CNN got it right by bringing O’Brien back and sticking with him and keeping CNN’s analysis almost entirely Florida based. MSNBC left Chris Jansing as mostly a figure head while most of the heavy interviewing was done elsewhere by other people. O’Brien was there and his excitement was palpable and it was real. Randy Meier and Amy Robach’s excitement was elusive and not palpable because they were nowhere near the action but were doing the majority of the coverage. And even when Jansing was on she wasn’t allowed to do much. This is an unfortunate turn for her because she was originally supposed to be the main anchor for MSNBC’s coverage and had two specials going for it, only one of which has aired so far and the status of the 2nd is not known.

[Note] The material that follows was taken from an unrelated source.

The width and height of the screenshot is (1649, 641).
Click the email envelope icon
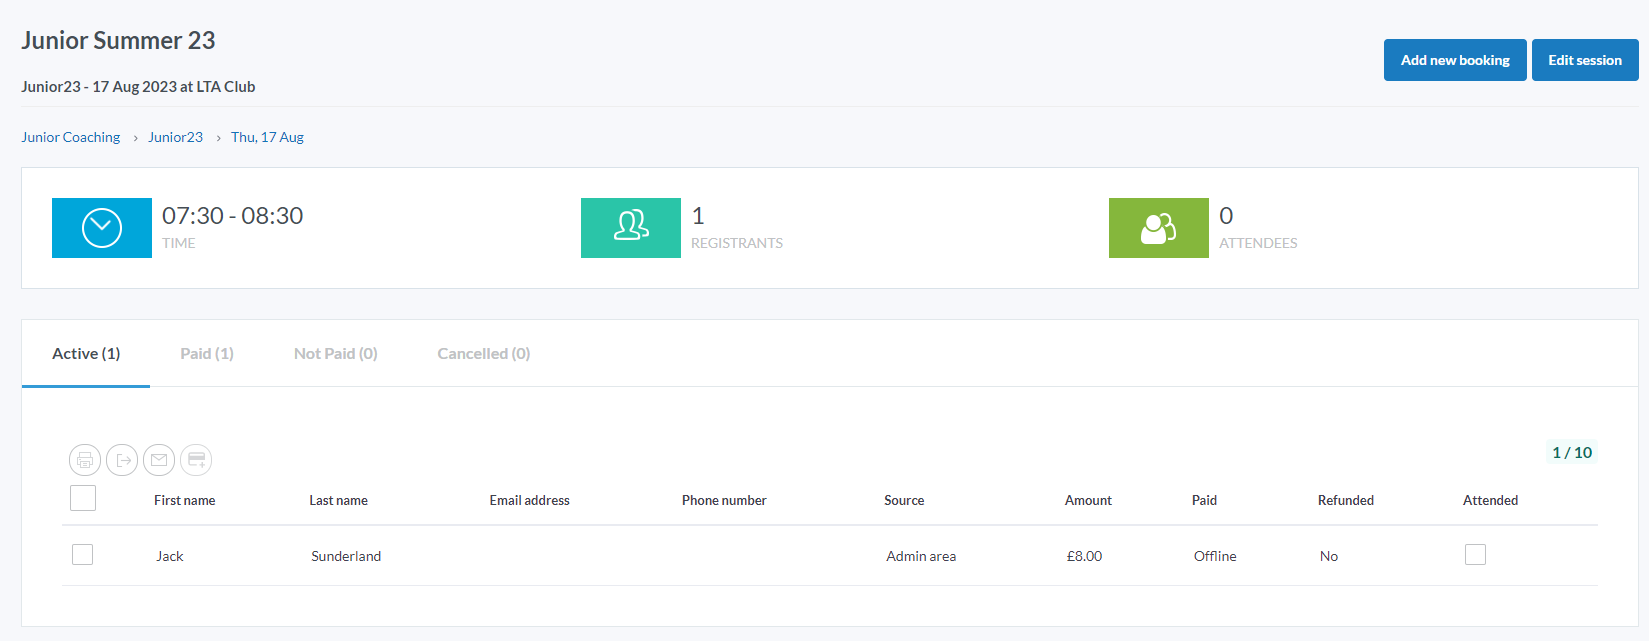coord(159,460)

O’Brien kept the coverage lively by mixing up the topics…going from the past to the future. And his analysts were all there thoughout the morning and they came prepared.
FOX did what FOX seems to keep on doing, making do with less. FOX didn’t have the analysts that CNN and MSNBC had and they didn’t have the huge resources that they had. But the viewer would have been hard pressed to notice too much of a difference this time. FOX was somewhat different from its competitors in that it gives more juicier stories to its reporters. While MSNBC would go out to a reporter to get a reaction about something or another or out to Houston to get a semi-canned bit of information, FOX would give its reporters the opportunity to really report something. Rick Leventhal in particular was full of details…the kind of stuff that usually goes to the Anchor of the coverage (Leventhal would say things that ICN would hear out of Jansing or O’Brien’s mouths). FOX’s overall presentation was sharp and informative. You could quibble that FOX cut out too soon and wasn’t on the story long enough for those who considered this an “event” (a member of which ICN would admittedly be one of). But when they were covering the story they were covering the story well enough.
So overall ICN would say the winner for most consistent broadcast goes to CNN, with FOX in 2nd place. MSNBC, not having the same resources or the same drive and focus as they had the first time, didn’t really start getting ICN’s attention until Williams started his coverage. ICN is left to wonder how much better things would have been for MSNBC if the first launch attempt hadn’t been scrubbed because they were in a far better position to go toe to toe with CNN then.